* GIVEN PROBLEM
Reproduce, without alteration, the records from the line with "Traduction française officielle (1256, 950)" up to and including the final line of the records.

* MATERIAL SUPPLIED
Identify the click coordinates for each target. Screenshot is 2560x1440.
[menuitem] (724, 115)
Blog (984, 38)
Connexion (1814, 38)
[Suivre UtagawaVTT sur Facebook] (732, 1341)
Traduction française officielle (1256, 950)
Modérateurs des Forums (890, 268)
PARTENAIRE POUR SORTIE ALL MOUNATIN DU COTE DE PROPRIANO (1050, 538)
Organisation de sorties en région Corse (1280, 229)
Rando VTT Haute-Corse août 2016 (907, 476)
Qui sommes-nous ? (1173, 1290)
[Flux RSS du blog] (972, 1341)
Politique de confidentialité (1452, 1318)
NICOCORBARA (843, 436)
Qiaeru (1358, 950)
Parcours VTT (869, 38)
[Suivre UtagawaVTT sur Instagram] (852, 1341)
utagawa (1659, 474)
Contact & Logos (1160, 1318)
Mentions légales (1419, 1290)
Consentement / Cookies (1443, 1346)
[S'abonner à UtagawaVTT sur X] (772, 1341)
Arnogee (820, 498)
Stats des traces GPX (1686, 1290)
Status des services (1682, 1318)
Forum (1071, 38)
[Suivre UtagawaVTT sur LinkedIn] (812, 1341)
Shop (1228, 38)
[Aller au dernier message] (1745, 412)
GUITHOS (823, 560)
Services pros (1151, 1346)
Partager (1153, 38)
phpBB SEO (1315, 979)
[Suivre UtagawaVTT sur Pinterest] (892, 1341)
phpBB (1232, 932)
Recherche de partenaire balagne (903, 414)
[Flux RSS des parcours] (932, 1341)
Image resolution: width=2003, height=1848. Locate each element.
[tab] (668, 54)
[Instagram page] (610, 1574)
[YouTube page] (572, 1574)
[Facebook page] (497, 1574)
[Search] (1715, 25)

* ANSWER TO THIS PROBLEM
Traduction française officielle (1256, 950)
Modérateurs des Forums (890, 268)
PARTENAIRE POUR SORTIE ALL MOUNATIN DU COTE DE PROPRIANO (1050, 538)
Organisation de sorties en région Corse (1280, 229)
Rando VTT Haute-Corse août 2016 (907, 476)
Qui sommes-nous ? (1173, 1290)
[Flux RSS du blog] (972, 1341)
Politique de confidentialité (1452, 1318)
NICOCORBARA (843, 436)
Qiaeru (1358, 950)
Parcours VTT (869, 38)
[Suivre UtagawaVTT sur Instagram] (852, 1341)
utagawa (1659, 474)
Contact & Logos (1160, 1318)
Mentions légales (1419, 1290)
Consentement / Cookies (1443, 1346)
[S'abonner à UtagawaVTT sur X] (772, 1341)
Arnogee (820, 498)
Stats des traces GPX (1686, 1290)
Status des services (1682, 1318)
Forum (1071, 38)
[Suivre UtagawaVTT sur LinkedIn] (812, 1341)
Shop (1228, 38)
[Aller au dernier message] (1745, 412)
GUITHOS (823, 560)
Services pros (1151, 1346)
Partager (1153, 38)
phpBB SEO (1315, 979)
[Suivre UtagawaVTT sur Pinterest] (892, 1341)
phpBB (1232, 932)
Recherche de partenaire balagne (903, 414)
[Flux RSS des parcours] (932, 1341)
Image resolution: width=2003, height=1848. Locate each element.
[tab] (668, 54)
[Instagram page] (610, 1574)
[YouTube page] (572, 1574)
[Facebook page] (497, 1574)
[Search] (1715, 25)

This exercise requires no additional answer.